**What this task involves**
Pick up the post about a first semester in Mannheim after its last sentence and keep writing it.

**Excerpted text**
My first semester in Mannheim

By Maddy Gray


The university is absolutely stunning! It is in an old palace, and the interior is breathtaking. Much of the ceiling still has detailed engravings, and studying or having your lectures there is really exciting! There’s also a museum dedicated to the palace and royalty who used to live there. It’s full of history, culture and beautiful chandeliers. They also still host opera concerts inside from time to time. 

Chandeliers in Mannheim university

There are many libraries at the university, but my favourite two are in the palace. You have a captivating view of the quadrate from the Schloss (palace) and can see over the river too. It's lovely seeing the sunset from the library while you are doing your work. A funny cultural difference it took me a while to get used to was how quiet the libraries are. They are in constant silence, and you aren’t allowed to eat there. This made me laugh at first because the information commons is very different, but I found it actually helped me get more work done haha! The university doesn’t have many cafes to eat at, but it has a Mensa, like a school canteen, that serves hot meals. It reminds me of a high school musical in a funny way.

(Stored items)
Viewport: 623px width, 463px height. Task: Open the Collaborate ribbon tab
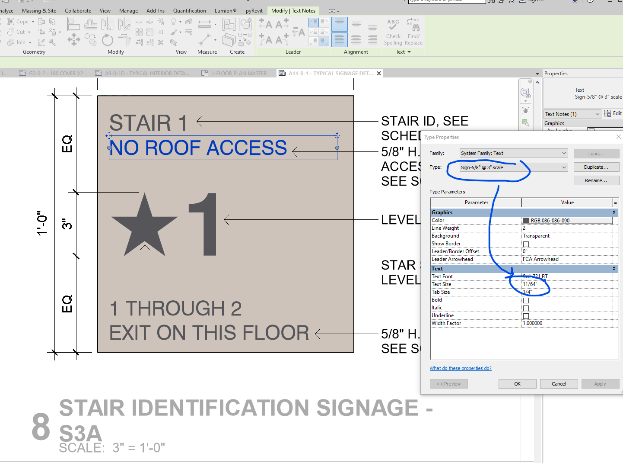pos(78,10)
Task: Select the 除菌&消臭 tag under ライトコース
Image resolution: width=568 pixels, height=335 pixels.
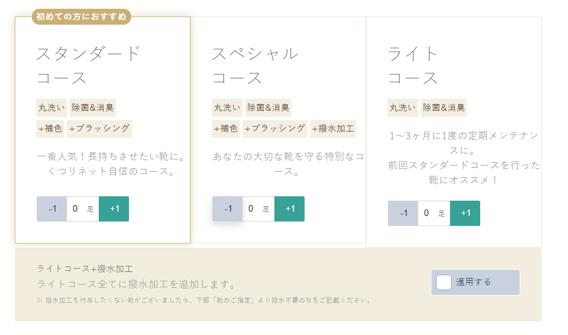Action: (443, 107)
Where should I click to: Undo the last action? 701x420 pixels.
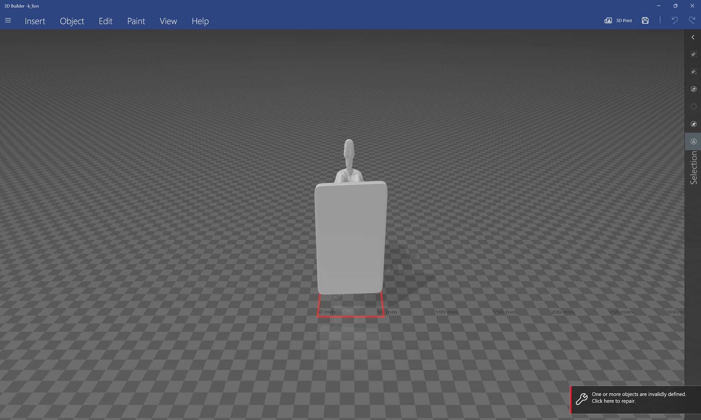pyautogui.click(x=674, y=20)
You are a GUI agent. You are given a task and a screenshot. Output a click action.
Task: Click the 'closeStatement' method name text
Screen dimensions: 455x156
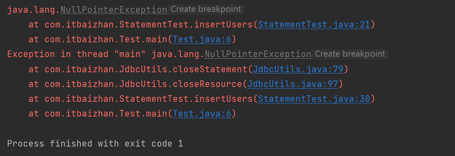[x=210, y=69]
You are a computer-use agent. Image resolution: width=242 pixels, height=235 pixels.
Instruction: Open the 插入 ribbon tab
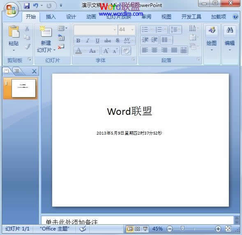51,16
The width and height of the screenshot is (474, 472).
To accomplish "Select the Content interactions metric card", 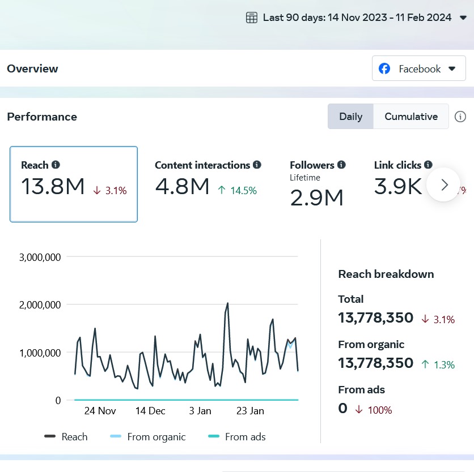I will [208, 181].
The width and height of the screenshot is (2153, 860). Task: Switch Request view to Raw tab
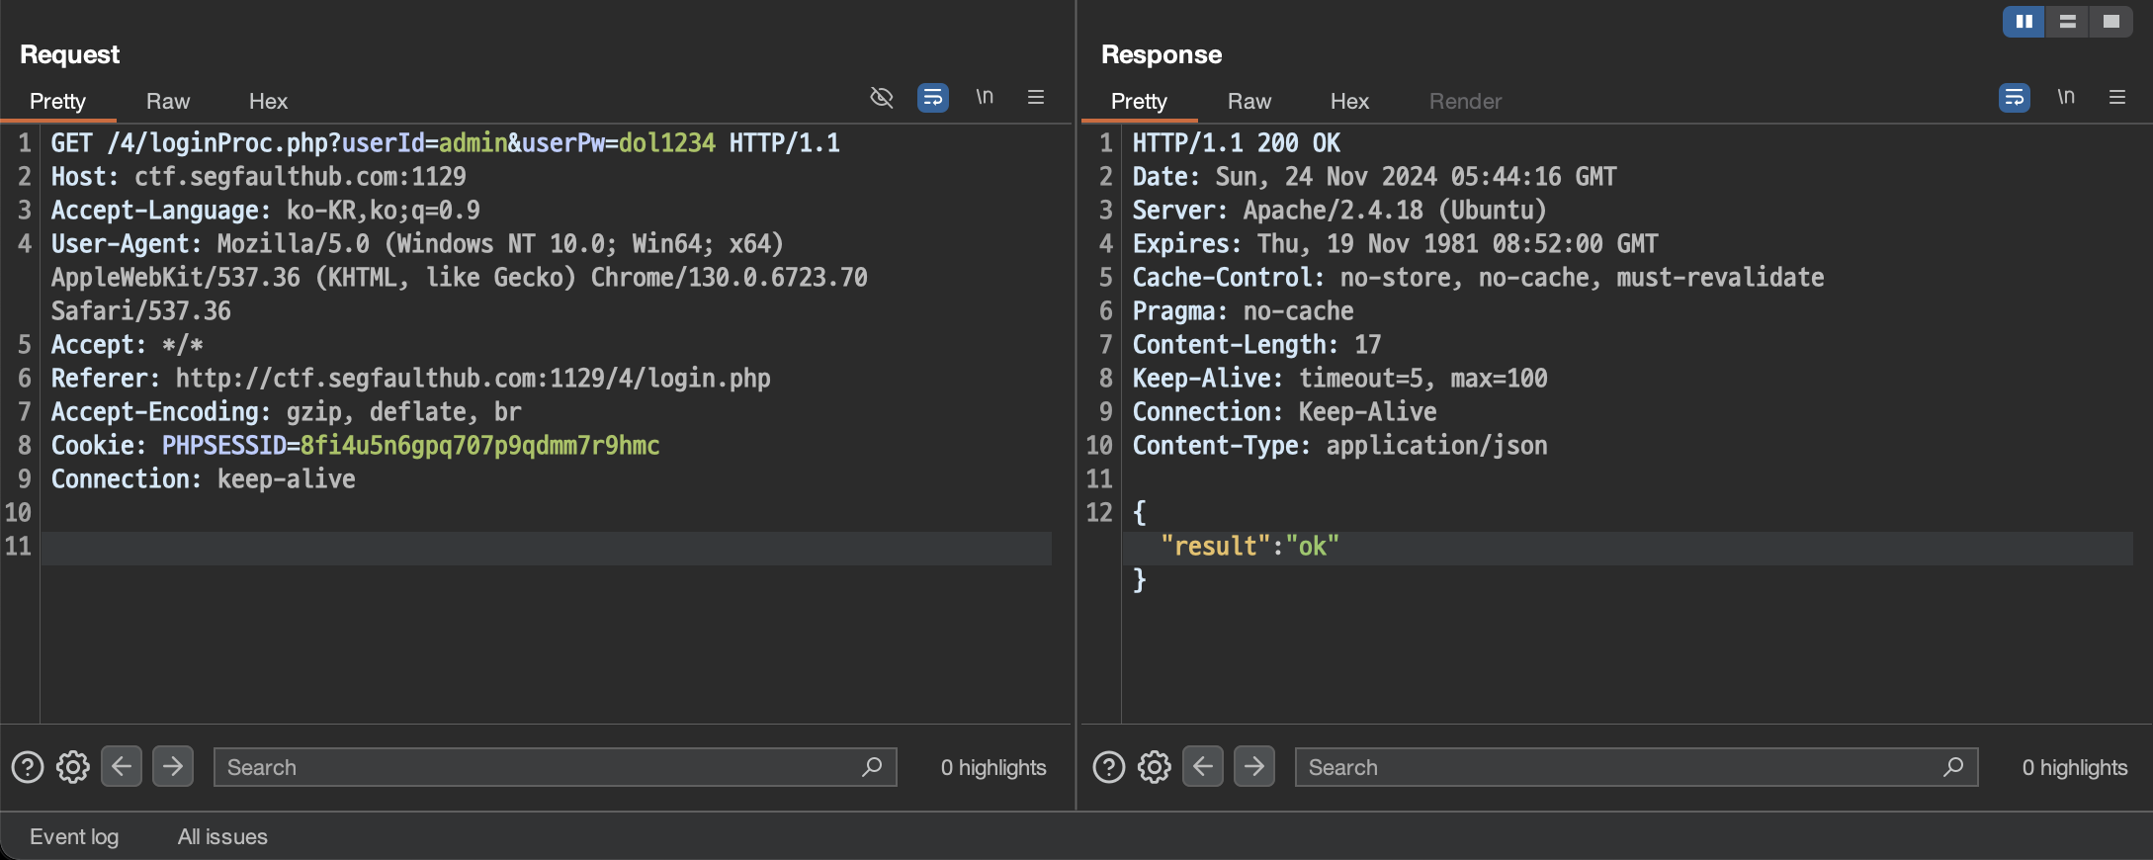point(168,101)
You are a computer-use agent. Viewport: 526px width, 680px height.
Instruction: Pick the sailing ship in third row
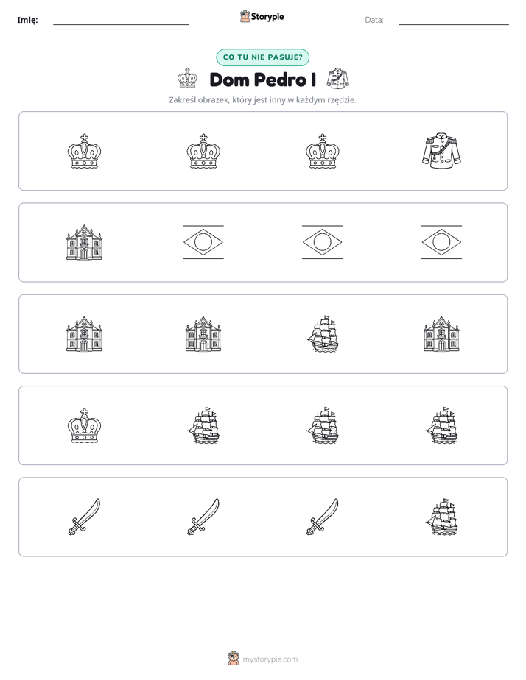323,334
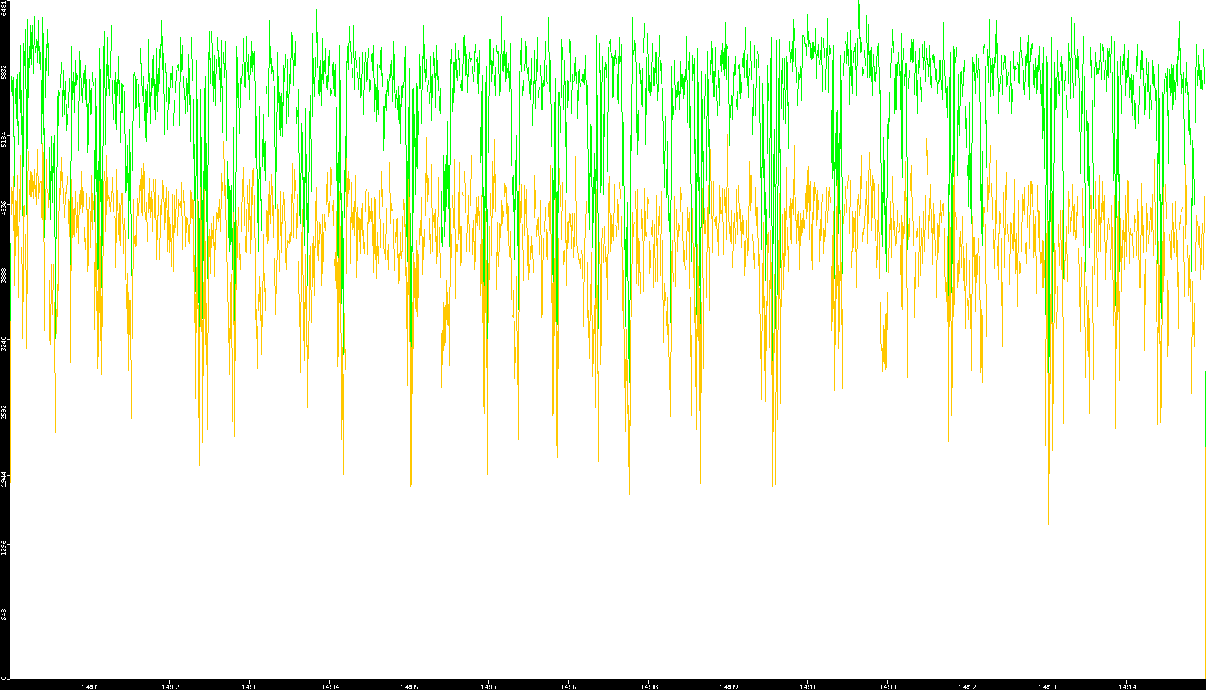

**Response area**
Mannheim University

Politics at Mannheim is also quite different to Sheffield. You don’t have a seminar and lecture for each module; these are completely separate. The lectures you take have exams, and the seminars (called Proseminars) are term papers on a topic of your choice but related to the proseminar. Mannheim focuses on quantitative research, so most of the readings are research papers. I have become very familiar with its structure of it, and I think this has been beneficial in widening my knowledge of research and especially how political topics, such as free speech, are researched and measured. I have had a lot of practice in carrying out literature reviews, and it's an interesting experience, something different to theory-based politics.

Culture shock!

The main surprise to me in Germany was how everyone uses cash. No one ever really uses cards, so it was strange getting used to carrying cash everywhere since I never do that in the UK. I also found that a lot of the german food is quite salty and the meat tastes different, obviously with different brands. 

What I found the most interesting was the supermarkets. You can’t buy everything from one store. They seem to have a separate system where Aldi, for example, would mostly be food, but if you needed shower stuff, you would have to go to Rossman or Dm. They were more like Superdrug or savers. Not all supermarkets sell alcohol, either. What was really annoying was that paracetamol, ibuprofen and other painkillers were only sold in the pharmacy and were much more expensive. In the UK, you could get both for around a pound, but depending on the pharmacy, it could be around 8 euros in Germany! Another thing was tampons. They don’t seem to sell any with applicators- anywhere! That was a bit of a shock at first.